*Excerpted passage*

[Start of Attachment]

Now, the former Parliamentarian is planning to file a public interest litigation (PIL) in the Supreme Court asking for a “quota for all minority communities”.
In an exclusive interview with EastMojo, Sangliana elaborates how a “quota system” would help minorities not to lose their political voice in times of Hindutva politics, talks about the Citizenship Amendment Bill and much more…
EastMojo: Why did you resign from the Congress?
Hmar Tlomte Sangliana: Right now, I am an ex-Congress vice-president of the Karnataka Pradesh Congress Committee. I have resigned from my post and the party recently. My resignation is an expression of the unhappiness shared by the Christian community in Karnataka. The Congress has been ditching us (the Christian community). The Congress didn’t give a single ticket to Christians in Karnataka. It’s a fact that the Christian community (which forms 1.9% of the 6.25 crore Karnataka population, as per the Census 2011) has helped and supported the Congress all along, thinking that the party is more secular than others. Now, we have lost confidence in the Congress.
EM: Are you upset because you did not get ticket?
HTS: No, it is not about me. It is about my community as well as other minorities. Several top leaders and civil society groups belonging to both the Christian and Muslim communities are upset with the Congress. (Lack of minority candidates in Karnataka polls have caused a lot of murmurs. While the Congress-Janata Dal (Secular) alliance has fielded one minority (Muslim) candidate, the BJP has none).
EM: Why do you want to approach the Supreme Court?

[End of Attachment]

(Records from a data source)
[Start of Attachment]

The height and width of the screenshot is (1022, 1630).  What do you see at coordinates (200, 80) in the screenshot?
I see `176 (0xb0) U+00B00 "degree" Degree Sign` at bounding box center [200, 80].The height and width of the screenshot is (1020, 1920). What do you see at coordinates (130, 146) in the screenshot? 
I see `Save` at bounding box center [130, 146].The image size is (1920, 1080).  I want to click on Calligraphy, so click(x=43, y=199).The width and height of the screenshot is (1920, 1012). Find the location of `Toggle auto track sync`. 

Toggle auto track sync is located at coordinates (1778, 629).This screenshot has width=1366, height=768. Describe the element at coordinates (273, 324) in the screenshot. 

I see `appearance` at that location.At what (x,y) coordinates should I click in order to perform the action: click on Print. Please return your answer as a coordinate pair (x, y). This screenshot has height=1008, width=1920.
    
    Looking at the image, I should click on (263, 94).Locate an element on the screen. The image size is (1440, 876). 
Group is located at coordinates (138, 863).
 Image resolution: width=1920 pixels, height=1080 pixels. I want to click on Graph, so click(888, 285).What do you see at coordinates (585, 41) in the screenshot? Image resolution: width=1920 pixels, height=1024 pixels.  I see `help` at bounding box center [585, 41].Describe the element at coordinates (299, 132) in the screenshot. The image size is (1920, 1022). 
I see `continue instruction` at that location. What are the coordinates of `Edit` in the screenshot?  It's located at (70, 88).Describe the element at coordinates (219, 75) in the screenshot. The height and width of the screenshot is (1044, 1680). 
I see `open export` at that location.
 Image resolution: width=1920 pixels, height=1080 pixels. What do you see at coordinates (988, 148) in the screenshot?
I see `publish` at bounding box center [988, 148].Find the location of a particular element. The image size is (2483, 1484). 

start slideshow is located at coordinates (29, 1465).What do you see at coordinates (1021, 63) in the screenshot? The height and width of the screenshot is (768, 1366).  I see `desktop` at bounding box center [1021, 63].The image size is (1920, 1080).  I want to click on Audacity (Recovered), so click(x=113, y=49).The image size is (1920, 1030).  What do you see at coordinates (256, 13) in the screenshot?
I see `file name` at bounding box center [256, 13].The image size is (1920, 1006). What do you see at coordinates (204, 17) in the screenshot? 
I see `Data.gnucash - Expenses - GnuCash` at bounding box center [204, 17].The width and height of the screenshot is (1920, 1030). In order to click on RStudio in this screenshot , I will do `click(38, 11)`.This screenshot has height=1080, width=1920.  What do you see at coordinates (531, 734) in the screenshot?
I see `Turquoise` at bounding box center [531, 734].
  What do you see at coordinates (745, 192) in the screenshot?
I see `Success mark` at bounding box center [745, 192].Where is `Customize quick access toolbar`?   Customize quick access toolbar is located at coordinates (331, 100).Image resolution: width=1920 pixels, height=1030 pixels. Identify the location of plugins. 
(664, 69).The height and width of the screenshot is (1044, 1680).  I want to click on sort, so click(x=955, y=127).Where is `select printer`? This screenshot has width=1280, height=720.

[End of Attachment]

*Things to do*
**A.** In the interview with Sangliana, what share of Karnataka's population do Christians form according to the Census 2011?
**B.** Resume the interview with Sangliana from where it stops.

*Exercise answers*
**A.** Christians form 1.9% of Karnataka's 6.25 crore population.

**B.**
HTS: I am planning and preparing to file a public interest litigation (PIL) in the Supreme Court. My idea is that there should be a quota system for all minority communities, along those lines for the Anglo-Indian community. Let nominated seats be available for all minorities — Christians, Muslims, Jains, Sikhs, Parsis and Buddhists. One seat each for all minority communities in every election (parliamentary, assembly or municipality) so that it would be clear from the beginning that there would be at least one representative from all communities. It would avoid disgruntlement. Further, parties can give (if they want to) tickets to more candidates from minority communities.
EM: When are you going to file the PIL?
HTS: As soon as possible. I am currently consulting with leaders from minority communities and legal and constitutional experts. If the apex court gives judgement in my favour then there has to be a constitutional amendment in this regard.
EM: Are you planning to join any party?
HTS: I don’t think so. Political parties are indirectly approaching me to join them.
EM: Do you keep a track of politics in the Northeast?
HTS: Not very closely, but yes, mostly through newspapers, television and social media (WhatsApp). That way, to an extent I am following the developments in the region.
EM: What is your take on the Citizenship Amendment bill and massive protest over it across the Northeast?
HTS: The bill was unwelcoming. But ultimately, humans have to find a place for living. The process has to be worked out for settlement of people anywhere in the world. Unless there is no proper understanding of human misery, endless unrest would continue everywhere, including the Northeast. This is my personal view. We are all human beings and there has to be a policy of assimilation. The authorities need to work towards a peaceful solution. If it is for political purpose, then I am against it, but for humanitarian reason, I support giving asylum to people from other countries. It is natural for all to find a place for living. But how to provide homes to all is a big question.
EM: What are your predictions for the 2019 Lok Sabha elections?
HTS: Definitely, a lot of surprises is in store. The outcome of the results would be interesting to watch. I am sure students and researchers from the field of political science would find it interesting to study how election results would unfold.
EM: Do you think Prime Minister Narendra Modi would come back to power?
HTS: I don’t want to comment on that.